Commit Graph

75 Commits

Author SHA1 Message Date
Botond Dénes
47e07b787e restricted_mutation_reader: restrict based-on memory consumption
Restrict readers based on their memory consumption, instead of the count
of the top-level readers. To do this an interposer is installed at the
input_stream level which tracks buffers emmited by the stream. This way
we can have an accurate picture of the readers' actual memory
consumption.
New readers will consume 16k units from the semaphore up-front. This is
to account their own memory-consumption, apart from the buffers they
will allocate. Creating the reader will be deferred to when there are
enough resources to create it. As before only new readers will be
blocked on an exhausted semaphore, existing readers can continue to
work.
2017-10-03 12:44:12 +03:00
Botond Dénes
0a07e9e7c7 mutation_reader.hh: Move restricted_reader related code
In preparation of make_restricted_reader taking a mutation_source as
its argument.
2017-10-03 12:39:22 +03:00
Avi Kivity
78eae8bf48 Revert "Merge "Make restricting_mutation_reader more accurate" from Botond"
This reverts commit c6e5dcc556, reversing
changes made to 19b21a0ab2. Failes to build,
plus author has more changes.
2017-10-03 11:58:59 +03:00
Botond Dénes
43dba8f173 Update reader restriction related metrics
Update description of existing reader count metrics, add memory
consumption metrics.

Short task 1:
Output, as a JSON list of strings, one string per line and skipping blank lines, the lines of the records from the line with "Task: Click the upper" up to and including the line with "[x=424, y=116]".

Information provided:
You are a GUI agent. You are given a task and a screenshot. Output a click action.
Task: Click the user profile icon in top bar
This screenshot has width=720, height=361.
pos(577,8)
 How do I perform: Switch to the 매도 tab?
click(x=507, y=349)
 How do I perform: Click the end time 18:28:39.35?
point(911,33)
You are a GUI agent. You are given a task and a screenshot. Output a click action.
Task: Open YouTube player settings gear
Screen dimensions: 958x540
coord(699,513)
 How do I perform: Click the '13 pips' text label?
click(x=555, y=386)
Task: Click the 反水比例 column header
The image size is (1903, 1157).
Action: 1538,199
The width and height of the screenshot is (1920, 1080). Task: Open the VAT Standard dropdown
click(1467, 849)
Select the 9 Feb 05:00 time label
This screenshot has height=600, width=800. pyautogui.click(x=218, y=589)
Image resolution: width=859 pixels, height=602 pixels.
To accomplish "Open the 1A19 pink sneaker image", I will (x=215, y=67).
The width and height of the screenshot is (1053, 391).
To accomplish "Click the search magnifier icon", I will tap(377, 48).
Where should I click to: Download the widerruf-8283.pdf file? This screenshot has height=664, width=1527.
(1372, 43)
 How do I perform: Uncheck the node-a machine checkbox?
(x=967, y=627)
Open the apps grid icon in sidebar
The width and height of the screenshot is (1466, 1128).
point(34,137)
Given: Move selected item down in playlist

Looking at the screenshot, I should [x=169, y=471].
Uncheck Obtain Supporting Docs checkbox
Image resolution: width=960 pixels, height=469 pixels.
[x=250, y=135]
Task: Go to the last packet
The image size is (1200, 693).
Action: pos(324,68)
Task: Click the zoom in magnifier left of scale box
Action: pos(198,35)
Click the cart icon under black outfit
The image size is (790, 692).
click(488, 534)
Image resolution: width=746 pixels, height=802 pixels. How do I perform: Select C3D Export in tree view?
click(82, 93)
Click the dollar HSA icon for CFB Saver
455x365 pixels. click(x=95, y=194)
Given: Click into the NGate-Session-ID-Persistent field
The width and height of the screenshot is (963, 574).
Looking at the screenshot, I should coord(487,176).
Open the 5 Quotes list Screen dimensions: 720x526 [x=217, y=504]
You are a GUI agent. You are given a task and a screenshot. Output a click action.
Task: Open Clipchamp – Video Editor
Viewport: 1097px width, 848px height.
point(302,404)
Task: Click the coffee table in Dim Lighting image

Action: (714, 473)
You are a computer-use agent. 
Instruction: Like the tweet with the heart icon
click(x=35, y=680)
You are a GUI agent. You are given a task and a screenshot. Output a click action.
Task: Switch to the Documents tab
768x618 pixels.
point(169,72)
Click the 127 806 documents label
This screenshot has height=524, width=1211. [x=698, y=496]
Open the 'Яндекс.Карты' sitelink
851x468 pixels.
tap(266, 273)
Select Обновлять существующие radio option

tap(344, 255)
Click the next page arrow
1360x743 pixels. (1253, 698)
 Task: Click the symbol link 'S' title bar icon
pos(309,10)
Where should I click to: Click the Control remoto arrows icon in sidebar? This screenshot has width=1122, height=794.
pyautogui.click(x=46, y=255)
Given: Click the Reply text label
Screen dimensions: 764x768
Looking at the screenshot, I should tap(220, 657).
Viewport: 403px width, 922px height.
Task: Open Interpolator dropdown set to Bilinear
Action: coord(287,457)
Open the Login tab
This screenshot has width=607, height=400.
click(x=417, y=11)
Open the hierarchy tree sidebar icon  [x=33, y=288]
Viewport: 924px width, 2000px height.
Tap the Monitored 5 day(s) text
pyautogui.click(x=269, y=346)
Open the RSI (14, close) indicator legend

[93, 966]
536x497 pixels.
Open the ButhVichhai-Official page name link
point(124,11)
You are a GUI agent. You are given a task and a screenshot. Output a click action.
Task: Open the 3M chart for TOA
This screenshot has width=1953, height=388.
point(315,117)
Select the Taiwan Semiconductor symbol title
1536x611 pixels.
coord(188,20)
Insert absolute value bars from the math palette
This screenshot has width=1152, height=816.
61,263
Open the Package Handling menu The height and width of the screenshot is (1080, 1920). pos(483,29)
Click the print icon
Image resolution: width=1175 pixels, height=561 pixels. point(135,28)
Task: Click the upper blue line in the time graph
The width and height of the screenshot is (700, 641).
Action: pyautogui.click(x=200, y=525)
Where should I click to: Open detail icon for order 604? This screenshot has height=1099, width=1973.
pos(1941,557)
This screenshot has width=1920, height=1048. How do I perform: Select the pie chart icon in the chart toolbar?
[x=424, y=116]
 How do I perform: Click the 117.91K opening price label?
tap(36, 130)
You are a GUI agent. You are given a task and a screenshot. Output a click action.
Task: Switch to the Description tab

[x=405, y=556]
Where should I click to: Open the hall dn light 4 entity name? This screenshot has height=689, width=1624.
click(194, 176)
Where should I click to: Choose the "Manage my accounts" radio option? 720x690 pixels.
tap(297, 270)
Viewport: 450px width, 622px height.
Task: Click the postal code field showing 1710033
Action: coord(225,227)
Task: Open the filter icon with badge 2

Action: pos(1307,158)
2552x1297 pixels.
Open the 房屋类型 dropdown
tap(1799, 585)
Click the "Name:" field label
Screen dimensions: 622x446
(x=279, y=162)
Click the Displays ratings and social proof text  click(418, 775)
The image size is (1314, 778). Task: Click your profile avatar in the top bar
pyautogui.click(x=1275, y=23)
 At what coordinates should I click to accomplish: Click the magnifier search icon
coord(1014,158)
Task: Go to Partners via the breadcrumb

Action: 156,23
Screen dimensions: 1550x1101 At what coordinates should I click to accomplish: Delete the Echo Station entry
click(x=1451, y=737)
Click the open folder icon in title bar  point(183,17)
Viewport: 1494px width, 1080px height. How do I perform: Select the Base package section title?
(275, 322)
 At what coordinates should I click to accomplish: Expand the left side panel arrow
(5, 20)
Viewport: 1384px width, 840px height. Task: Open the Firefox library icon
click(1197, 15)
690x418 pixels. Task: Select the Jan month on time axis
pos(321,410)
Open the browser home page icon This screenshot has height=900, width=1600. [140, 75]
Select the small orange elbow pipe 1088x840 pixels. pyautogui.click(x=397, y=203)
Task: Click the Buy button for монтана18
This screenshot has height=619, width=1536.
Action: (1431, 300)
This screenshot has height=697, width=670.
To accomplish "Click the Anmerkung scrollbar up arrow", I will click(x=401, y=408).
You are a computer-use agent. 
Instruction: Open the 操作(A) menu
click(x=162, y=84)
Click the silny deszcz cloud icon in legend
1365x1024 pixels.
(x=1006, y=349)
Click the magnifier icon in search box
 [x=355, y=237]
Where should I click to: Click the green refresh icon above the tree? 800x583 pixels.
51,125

Short task 2:
For each statement, decide whether the commit log supports it. Answer yes or no, and quote the words from the commit log that settle it.
(a) New readers take 16k units from the semaphore up-front.
(b) Under the memory-based restriction, existing readers are blocked when the semaphore is exhausted.
(c) The interposer that tracks emitted buffers is installed at the input_stream level.

Worked solution 1:
[
  "Task: Click the upper blue line in the time graph",
  "The width and height of the screenshot is (700, 641).",
  "Action: pyautogui.click(x=200, y=525)",
  "Where should I click to: Open detail icon for order 604? This screenshot has height=1099, width=1973.",
  "pos(1941,557)",
  "This screenshot has width=1920, height=1048. How do I perform: Select the pie chart icon in the chart toolbar?",
  "[x=424, y=116]"
]

Worked solution 2:
(a) Yes: "New readers will consume 16k units from the semaphore up-front."
(b) No: "As before only new readers will be blocked on an exhausted semaphore, existing readers can continue to work."
(c) Yes: "an interposer is installed at the input_stream level which tracks buffers emmited by the stream"